# ImageIcon viel zu groß



## Guest (4. Jan 2009)

Hallo,

ich erzeuge aus einer JPEG Datei mittels


```
ImageIcon icon = new ImageIcon(filepath);
this.iconHeight = icon.getIconHeight();
```

ein Icon. filepath ist natürlich der Pfad zur Bilddatei. Jedoch ist das Icon viel zu groß. Wenn ich mir die Höhe ausgeben lasse, ist diese über 2000 Pixel groß. Ich dachte ein ImageIcon ist sehr klein. Wie kann ich aus der JPEG Datei ein "normal" großes Icon erstellen? So 100x100 Pixel? Und warum ist das ImageIcon selbst nicht schon viel kleiner?


----------



## L-ectron-X (4. Jan 2009)

Anonymous hat gesagt.:
			
		

> Wie kann ich aus der JPEG Datei ein "normal" großes Icon erstellen?
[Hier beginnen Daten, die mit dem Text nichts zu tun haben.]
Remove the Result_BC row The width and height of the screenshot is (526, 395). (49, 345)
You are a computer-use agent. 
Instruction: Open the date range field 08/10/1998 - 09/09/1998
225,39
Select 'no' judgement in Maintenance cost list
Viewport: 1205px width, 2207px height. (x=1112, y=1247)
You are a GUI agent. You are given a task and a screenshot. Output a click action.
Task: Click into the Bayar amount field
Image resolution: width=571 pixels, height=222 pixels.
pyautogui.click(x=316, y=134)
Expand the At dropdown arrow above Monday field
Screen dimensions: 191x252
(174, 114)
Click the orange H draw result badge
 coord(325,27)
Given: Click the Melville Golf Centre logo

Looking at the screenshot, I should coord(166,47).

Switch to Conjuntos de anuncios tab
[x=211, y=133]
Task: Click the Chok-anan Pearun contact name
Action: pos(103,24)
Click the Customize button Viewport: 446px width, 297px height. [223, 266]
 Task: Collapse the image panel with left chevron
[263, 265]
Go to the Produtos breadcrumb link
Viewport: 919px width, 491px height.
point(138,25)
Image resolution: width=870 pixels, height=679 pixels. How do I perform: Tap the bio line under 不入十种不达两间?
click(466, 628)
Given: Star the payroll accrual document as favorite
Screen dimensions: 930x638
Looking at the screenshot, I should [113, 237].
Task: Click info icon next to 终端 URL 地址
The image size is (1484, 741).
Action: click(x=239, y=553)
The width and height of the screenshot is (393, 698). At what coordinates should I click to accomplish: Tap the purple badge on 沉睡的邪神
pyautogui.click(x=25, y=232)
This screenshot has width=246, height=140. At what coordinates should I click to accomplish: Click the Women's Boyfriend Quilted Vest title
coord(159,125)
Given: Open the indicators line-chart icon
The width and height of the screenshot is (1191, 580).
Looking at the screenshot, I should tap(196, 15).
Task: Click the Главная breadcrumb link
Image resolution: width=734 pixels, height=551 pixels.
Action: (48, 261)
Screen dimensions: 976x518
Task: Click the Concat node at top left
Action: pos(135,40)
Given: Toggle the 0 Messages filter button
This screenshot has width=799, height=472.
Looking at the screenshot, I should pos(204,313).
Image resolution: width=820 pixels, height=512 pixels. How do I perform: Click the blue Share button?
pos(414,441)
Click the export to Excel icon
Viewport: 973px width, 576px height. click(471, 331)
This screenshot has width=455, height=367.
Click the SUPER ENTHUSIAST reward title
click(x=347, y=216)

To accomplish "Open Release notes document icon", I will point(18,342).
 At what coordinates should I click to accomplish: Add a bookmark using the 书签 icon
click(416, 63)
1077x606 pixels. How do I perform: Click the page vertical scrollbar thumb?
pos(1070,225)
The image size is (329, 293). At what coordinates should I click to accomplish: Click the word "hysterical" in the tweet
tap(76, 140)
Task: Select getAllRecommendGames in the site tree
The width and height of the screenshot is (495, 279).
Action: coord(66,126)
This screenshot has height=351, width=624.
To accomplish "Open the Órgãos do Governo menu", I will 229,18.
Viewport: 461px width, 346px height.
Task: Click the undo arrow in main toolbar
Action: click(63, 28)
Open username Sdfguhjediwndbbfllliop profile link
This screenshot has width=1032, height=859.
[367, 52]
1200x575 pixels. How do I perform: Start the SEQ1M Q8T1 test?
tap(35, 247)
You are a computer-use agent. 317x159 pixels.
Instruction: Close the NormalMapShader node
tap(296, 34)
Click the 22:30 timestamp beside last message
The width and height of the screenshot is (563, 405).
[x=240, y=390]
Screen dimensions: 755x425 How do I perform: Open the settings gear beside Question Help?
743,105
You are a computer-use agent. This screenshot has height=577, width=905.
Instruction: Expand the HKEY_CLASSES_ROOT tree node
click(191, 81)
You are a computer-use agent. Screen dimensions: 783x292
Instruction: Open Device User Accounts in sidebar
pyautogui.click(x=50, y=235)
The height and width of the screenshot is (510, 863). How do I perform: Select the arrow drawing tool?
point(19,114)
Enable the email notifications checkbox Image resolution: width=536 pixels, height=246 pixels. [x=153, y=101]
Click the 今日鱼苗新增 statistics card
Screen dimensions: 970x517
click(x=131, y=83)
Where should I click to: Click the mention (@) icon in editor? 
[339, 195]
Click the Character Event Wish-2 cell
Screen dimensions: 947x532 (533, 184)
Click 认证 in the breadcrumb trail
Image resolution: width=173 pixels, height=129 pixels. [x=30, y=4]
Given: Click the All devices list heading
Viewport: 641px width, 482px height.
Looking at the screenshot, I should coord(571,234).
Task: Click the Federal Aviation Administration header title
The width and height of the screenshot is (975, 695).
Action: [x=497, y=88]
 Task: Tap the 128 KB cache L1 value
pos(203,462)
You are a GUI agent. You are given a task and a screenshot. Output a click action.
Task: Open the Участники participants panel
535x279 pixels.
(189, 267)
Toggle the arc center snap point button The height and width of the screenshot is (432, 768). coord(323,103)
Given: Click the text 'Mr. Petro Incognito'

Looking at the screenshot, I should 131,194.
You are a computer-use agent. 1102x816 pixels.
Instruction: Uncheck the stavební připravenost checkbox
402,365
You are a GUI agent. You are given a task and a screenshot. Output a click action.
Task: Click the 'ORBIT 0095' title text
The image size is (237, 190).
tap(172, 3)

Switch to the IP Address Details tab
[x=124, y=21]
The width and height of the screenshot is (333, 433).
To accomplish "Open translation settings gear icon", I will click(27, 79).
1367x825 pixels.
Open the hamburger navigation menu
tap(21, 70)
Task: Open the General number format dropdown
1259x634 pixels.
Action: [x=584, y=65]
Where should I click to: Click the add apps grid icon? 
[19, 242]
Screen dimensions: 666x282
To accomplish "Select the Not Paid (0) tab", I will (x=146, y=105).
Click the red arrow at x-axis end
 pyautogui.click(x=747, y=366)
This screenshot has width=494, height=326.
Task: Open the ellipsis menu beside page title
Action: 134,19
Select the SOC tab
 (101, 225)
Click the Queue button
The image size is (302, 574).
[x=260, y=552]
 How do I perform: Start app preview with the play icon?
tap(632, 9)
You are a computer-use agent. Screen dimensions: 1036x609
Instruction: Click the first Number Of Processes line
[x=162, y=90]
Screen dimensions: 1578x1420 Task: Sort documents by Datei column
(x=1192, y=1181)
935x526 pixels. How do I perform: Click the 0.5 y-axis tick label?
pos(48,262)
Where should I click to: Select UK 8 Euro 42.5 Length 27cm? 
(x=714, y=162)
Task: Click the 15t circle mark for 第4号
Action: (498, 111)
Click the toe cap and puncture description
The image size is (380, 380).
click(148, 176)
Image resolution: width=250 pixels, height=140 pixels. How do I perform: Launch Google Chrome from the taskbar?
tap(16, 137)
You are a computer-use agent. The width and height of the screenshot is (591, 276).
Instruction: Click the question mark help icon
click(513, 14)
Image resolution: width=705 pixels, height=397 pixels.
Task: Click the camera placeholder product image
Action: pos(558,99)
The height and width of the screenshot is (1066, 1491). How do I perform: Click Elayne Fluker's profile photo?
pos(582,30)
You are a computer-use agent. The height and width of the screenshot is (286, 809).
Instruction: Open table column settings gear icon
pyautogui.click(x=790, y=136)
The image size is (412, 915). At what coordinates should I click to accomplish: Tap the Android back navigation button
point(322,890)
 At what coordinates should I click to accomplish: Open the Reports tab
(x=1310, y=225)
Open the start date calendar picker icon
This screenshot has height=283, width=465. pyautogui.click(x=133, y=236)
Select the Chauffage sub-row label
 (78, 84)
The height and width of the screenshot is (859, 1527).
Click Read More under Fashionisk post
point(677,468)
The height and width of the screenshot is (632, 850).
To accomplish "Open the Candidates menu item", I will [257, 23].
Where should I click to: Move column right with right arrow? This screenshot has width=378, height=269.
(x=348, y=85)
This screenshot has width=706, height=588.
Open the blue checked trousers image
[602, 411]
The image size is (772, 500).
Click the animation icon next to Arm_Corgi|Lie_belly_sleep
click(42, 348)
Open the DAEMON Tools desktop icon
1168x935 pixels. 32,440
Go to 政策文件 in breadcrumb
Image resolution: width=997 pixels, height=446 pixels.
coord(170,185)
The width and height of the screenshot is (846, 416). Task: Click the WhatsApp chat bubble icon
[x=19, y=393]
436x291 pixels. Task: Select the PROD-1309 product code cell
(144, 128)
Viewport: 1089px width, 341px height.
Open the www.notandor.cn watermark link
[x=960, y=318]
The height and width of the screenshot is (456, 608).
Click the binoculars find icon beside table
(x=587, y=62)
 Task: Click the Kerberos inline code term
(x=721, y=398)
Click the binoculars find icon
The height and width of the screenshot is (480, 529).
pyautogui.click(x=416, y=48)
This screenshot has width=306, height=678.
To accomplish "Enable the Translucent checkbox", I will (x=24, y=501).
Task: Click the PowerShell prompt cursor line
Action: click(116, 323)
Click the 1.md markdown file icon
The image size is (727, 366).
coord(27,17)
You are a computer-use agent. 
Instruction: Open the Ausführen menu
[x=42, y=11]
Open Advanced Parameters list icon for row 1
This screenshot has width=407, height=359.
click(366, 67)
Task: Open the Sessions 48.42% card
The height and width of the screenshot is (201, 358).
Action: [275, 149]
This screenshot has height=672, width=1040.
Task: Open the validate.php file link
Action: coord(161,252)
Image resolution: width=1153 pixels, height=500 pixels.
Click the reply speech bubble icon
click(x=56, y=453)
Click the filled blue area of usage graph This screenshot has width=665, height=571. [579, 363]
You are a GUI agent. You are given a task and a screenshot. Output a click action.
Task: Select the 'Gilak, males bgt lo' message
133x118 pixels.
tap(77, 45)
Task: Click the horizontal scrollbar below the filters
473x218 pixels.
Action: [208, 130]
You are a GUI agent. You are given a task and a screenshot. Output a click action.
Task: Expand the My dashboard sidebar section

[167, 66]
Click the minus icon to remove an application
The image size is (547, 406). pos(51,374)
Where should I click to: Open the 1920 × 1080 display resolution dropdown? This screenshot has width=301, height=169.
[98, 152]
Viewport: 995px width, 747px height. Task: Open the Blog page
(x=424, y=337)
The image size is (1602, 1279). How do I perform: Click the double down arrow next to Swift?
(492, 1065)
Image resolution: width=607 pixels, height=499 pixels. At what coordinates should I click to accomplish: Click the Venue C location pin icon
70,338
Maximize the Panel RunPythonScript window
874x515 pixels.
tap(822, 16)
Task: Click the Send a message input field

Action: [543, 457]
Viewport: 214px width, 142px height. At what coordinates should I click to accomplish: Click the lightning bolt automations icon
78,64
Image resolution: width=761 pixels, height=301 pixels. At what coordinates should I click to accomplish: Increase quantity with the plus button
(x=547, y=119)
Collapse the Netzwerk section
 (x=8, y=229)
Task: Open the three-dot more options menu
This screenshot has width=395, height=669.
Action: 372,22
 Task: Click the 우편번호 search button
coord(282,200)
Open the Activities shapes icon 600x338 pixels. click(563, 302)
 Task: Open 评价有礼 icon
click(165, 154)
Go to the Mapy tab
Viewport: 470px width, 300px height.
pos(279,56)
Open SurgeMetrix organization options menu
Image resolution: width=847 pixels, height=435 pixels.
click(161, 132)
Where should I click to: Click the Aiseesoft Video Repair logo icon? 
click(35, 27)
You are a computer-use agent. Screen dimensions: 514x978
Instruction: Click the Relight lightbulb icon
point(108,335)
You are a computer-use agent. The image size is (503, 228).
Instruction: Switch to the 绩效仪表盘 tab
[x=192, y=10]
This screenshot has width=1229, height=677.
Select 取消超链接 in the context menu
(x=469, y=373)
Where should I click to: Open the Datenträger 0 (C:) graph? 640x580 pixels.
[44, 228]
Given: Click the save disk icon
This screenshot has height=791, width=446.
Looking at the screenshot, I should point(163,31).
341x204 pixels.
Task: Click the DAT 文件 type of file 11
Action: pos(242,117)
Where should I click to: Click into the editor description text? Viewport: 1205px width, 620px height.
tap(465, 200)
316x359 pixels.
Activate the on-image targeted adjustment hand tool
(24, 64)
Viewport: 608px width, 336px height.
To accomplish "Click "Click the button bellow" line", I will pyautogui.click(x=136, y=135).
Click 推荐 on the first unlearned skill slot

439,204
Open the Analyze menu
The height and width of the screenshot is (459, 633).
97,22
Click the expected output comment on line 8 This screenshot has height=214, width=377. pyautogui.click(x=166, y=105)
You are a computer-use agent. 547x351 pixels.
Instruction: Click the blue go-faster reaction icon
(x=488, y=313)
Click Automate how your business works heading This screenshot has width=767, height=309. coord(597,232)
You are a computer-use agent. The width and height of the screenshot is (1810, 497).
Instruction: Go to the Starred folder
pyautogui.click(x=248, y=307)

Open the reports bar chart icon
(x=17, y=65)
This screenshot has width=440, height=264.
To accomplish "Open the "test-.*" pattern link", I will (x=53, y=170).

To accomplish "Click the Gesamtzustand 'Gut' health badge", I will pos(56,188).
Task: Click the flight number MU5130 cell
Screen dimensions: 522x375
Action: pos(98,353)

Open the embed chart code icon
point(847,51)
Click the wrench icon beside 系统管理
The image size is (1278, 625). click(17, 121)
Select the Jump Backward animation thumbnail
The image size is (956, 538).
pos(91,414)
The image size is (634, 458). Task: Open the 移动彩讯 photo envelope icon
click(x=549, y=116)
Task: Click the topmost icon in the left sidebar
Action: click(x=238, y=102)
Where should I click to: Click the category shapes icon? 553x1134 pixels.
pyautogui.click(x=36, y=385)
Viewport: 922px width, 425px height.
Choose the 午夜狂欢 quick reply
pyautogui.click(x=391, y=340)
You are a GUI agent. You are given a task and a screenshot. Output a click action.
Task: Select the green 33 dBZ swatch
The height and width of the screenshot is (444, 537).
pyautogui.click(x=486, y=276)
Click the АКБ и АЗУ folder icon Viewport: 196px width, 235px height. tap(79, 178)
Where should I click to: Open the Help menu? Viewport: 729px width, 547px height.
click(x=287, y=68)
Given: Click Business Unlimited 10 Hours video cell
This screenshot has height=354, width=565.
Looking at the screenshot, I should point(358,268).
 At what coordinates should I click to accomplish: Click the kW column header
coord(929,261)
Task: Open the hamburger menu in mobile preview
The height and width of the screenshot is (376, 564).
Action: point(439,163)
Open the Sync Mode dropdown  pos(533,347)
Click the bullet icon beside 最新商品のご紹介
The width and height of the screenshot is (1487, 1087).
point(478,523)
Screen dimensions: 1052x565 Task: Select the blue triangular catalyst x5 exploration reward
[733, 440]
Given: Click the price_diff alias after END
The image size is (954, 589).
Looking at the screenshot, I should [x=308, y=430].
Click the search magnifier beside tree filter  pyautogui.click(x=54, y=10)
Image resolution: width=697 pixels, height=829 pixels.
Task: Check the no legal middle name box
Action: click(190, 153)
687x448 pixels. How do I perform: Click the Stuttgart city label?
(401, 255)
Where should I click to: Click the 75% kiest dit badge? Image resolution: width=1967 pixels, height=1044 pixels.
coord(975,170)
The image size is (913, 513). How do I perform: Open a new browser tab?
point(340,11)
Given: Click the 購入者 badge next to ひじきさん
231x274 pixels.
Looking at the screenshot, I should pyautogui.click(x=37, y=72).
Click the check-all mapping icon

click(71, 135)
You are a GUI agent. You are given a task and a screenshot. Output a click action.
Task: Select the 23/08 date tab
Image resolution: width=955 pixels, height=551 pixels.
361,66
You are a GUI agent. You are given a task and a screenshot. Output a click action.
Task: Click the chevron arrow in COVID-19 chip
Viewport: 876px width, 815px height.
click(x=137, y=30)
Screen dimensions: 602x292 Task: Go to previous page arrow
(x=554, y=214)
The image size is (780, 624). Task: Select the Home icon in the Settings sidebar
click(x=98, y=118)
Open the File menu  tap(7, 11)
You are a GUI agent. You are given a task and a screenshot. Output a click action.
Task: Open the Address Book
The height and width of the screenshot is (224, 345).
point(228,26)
So 100x100 Pixel?




```
myLabel.setIcon(icon.getScaledInstance(100, 100, Image.SCALE_SMOOTH));
```



			
				Anonymous hat gesagt.:
			
		

> Und warum ist das ImageIcon selbst nicht schon viel kleiner?


Woher soll die Klasse wissen, wie groß du dein Icon haben willst?


----------



## hdi (4. Jan 2009)

Du kannst natürlich deine Image-Datei direkt auf die Grösse bringen, die du haben willst. (Mit einem Grafik-Programm)
Dann muss Java auch nix mehr zur Laufzeit skalieren (ich glaube das ist relativ aufwendig im Vergleich zu den meisten
anderen Dingen). 

Also wenn du dein Bild nicht dynamisch brauchst, oder nicht dutzend mal in verschiedenen Grössen, mach es direkt
auf die passende Grösse, dann wird es automatisch in dieser Grösse von Java geladen und angezeigt, und spart
Rechenzeit


----------